Saved data entries:

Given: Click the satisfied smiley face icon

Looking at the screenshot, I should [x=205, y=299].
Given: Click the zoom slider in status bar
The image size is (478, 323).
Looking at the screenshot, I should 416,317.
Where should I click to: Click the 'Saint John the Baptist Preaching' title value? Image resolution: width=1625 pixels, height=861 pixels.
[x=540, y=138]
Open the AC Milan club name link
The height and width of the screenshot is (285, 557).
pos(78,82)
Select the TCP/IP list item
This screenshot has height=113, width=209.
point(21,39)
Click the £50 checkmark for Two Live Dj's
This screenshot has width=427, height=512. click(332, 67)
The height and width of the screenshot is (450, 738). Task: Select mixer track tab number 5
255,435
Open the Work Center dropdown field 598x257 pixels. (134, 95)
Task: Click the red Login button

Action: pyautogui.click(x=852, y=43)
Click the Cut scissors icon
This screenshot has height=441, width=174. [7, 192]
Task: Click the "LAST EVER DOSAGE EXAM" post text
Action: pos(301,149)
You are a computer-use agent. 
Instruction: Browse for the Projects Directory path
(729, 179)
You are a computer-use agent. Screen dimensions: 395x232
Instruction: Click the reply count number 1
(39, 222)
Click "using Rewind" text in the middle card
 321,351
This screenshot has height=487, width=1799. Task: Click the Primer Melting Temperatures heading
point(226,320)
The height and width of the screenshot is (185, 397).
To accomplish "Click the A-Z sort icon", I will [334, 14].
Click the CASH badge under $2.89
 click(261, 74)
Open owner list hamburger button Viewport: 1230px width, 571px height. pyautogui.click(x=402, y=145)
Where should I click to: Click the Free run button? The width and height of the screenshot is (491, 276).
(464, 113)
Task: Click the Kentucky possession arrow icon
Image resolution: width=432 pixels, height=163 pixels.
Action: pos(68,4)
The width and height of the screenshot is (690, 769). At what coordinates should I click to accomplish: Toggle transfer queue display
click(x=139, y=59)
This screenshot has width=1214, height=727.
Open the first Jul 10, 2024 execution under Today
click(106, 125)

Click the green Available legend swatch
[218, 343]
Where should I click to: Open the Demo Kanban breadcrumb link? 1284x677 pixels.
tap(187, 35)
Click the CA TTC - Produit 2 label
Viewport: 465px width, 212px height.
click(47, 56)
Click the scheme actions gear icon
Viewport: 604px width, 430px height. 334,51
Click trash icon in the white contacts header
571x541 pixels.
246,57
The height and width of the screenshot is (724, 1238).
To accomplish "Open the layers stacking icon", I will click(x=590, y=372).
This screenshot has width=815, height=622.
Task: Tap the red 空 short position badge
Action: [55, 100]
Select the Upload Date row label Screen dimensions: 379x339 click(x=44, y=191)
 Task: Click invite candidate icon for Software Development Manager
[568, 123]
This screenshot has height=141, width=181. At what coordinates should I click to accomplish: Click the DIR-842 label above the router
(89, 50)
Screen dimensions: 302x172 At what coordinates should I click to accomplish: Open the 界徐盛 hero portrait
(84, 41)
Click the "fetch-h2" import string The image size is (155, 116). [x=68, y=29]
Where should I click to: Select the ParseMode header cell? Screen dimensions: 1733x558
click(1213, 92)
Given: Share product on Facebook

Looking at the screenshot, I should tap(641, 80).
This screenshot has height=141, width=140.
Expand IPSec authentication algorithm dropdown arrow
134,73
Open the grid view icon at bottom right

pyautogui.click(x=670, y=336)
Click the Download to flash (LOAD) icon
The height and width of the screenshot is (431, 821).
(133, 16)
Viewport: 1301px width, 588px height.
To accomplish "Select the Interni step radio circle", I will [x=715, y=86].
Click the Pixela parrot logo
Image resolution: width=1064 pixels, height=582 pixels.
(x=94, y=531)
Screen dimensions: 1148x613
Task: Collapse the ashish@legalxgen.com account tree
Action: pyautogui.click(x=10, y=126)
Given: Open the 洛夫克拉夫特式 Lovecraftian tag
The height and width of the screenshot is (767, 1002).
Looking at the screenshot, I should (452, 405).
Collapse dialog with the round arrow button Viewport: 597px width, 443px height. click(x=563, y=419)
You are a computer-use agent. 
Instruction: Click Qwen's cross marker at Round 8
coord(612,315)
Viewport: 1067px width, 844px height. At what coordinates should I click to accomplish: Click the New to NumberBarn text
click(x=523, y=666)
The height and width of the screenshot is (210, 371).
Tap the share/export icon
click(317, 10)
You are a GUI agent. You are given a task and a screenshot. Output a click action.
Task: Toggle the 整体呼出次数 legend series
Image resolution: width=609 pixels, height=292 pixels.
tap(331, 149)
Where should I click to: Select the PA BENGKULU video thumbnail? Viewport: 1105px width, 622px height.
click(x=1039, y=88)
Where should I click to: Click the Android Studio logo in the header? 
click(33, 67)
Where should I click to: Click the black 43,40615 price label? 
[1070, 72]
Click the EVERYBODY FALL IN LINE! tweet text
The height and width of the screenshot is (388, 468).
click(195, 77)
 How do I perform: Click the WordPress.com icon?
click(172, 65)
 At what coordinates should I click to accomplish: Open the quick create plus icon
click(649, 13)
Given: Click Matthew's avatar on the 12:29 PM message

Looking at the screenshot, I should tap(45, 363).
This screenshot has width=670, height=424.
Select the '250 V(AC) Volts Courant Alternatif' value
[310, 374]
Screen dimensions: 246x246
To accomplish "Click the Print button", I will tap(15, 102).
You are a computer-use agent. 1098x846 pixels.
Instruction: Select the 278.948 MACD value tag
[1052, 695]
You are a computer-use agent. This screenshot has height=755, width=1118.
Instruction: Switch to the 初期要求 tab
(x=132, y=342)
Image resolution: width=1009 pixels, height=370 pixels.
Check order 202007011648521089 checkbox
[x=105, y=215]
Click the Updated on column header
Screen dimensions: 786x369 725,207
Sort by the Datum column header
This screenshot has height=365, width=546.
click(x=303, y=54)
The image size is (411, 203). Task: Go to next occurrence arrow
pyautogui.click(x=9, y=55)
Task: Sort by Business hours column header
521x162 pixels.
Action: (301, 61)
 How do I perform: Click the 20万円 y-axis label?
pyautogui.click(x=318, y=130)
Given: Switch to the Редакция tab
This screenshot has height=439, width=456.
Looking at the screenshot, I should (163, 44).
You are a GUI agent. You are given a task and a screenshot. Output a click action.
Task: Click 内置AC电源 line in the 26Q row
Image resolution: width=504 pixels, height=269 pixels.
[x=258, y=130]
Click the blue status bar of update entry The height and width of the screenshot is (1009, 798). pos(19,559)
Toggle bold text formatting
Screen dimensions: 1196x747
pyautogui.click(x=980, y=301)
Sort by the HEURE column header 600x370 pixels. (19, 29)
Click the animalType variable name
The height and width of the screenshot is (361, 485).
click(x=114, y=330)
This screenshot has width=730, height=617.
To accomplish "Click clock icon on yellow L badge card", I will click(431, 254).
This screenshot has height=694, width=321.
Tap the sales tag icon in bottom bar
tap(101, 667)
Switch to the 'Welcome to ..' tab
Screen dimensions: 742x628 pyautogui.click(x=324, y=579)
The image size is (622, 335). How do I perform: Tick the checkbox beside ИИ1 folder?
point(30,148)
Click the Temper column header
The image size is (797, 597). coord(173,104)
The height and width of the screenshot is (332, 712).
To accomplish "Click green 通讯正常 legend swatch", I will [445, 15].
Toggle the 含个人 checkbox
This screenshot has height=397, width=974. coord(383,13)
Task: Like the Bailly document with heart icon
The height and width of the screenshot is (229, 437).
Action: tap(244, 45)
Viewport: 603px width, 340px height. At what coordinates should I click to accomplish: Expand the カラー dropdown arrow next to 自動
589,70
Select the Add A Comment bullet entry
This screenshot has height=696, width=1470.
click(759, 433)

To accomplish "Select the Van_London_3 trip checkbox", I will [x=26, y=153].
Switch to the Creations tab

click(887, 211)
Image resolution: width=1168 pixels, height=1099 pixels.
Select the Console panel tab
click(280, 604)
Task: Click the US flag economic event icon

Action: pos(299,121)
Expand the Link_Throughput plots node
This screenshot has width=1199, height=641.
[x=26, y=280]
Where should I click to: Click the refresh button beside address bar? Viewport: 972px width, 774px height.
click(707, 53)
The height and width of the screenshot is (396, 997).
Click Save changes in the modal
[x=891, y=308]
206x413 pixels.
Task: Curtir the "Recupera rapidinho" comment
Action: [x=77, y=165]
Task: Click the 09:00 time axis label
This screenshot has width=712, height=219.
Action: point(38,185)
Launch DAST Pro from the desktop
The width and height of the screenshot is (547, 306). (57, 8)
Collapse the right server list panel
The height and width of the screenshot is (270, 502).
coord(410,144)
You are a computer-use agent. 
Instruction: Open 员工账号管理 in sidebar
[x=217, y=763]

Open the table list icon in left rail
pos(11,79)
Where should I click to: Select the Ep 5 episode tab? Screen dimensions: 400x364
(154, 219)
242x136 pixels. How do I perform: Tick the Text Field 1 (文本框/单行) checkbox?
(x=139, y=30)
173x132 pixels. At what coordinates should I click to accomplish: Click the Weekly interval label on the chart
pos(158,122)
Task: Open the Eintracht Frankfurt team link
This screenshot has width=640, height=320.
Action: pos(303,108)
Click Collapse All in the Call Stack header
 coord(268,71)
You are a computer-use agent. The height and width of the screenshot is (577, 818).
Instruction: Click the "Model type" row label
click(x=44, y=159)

• _Your objective_
Search the lines above for the string "with", then show every one that has it.

• _Response to the exercise_
Collapse dialog with the round arrow button Viewport: 597px width, 443px height. click(x=563, y=419)
Task: Like the Bailly document with heart icon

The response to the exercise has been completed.